A: What would structurally benefit your face is not a mystery and is very straightforward…it lies with your nose and chin. Your chin is very deficient, by at least 9mms, and is one feature that will keep your face from ever having a very defined and angular appearance., By using a sliding genioplasty to bring it forward it will improve your facial profile and help create a more defined appearance in the front view.
You have a very classic ethnic nose with a broad flat tip that has little support and no projection, hence a rounded tip that droops down. An open tip rhinoplasty will reshape the tip and give it a better profile and a more narrow appearance in the frontal view. You would also need some upper dorsal/radix augmentation.
Fractional laser resurfacing is the only type of acne laser resurfacing that you should have as this has a very low risk of any hypopigmentation problems. It will take more than one treatment and the best result you can hope for is about a 50% improvement in the appearance of your facial acne scarring.
It takes a full 3 months for the buccal space where the fat pads were removed to become soft and not feel as hard lumps, this is perfectly normal to feel what you are feeling at just 3 weeks after surgery.
Dr.
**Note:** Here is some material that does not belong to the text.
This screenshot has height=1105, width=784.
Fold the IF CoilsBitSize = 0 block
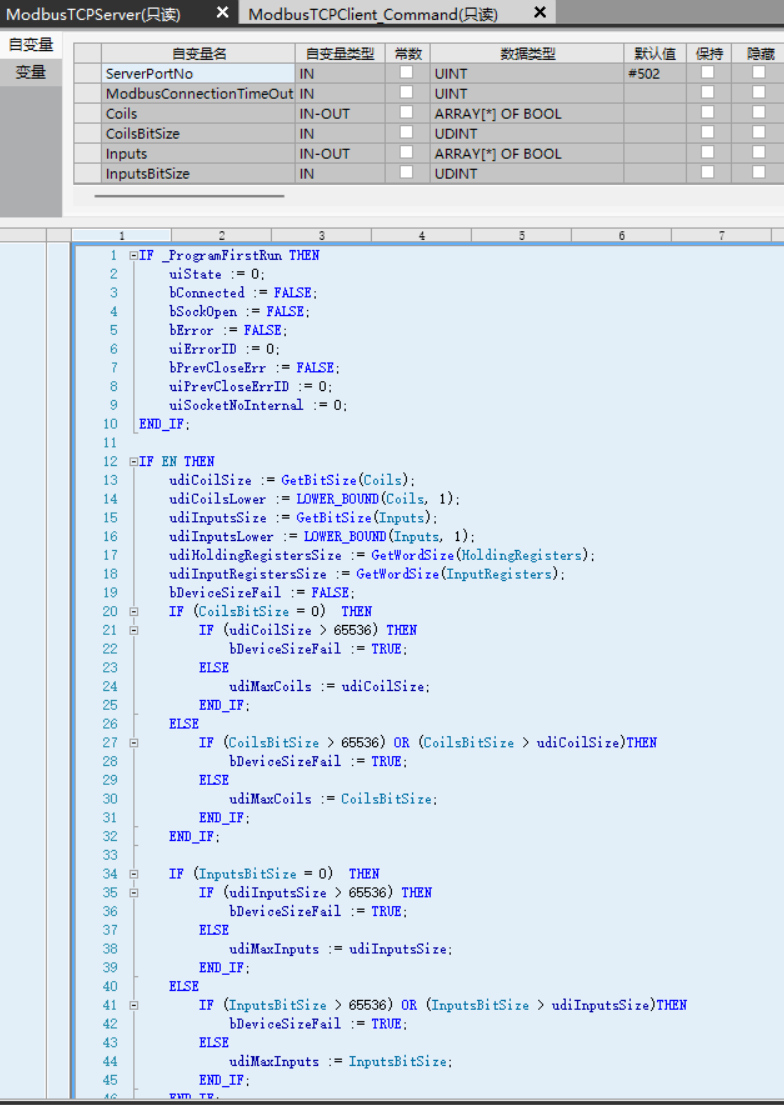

Barry Eppley
Indianapolis, Indiana
Q: Dr. Eppley, I know I want infraorbital rim implants but an additional concern is the changes in the skin under my eyes that I have noticed in the last three to four years. I have attached a PDF of some of my eye pictures. They shows the bunching up and “crepey” skin that tends to exacerbate my undereye issues and tired appearance. Even though the lower photos are the effect with an extreme smile, this tends to occur even with a mild smile, and really affects my self-esteem. I was wondering how infraorbital implants and/or fat relocation will ameliorate these folds. Though I had a series of three micro laser peels this last year, they did little to address this issue. I just would like to be realistic as possible in terms of the outcome of this procedure.
A: The smile animation ‘deformity’ around the lower eyelids (under eye wrinkles) is a tough one since it is a muscular action effect and not a structural problem. No amount of static skin resurfacing will help a dynamic movement issue. The infraorbital rim implants will make some improvement in it due to volume expansion and some diminution of muscular excursion but ultimately animation wrinkle deformities respond best to Botox injections.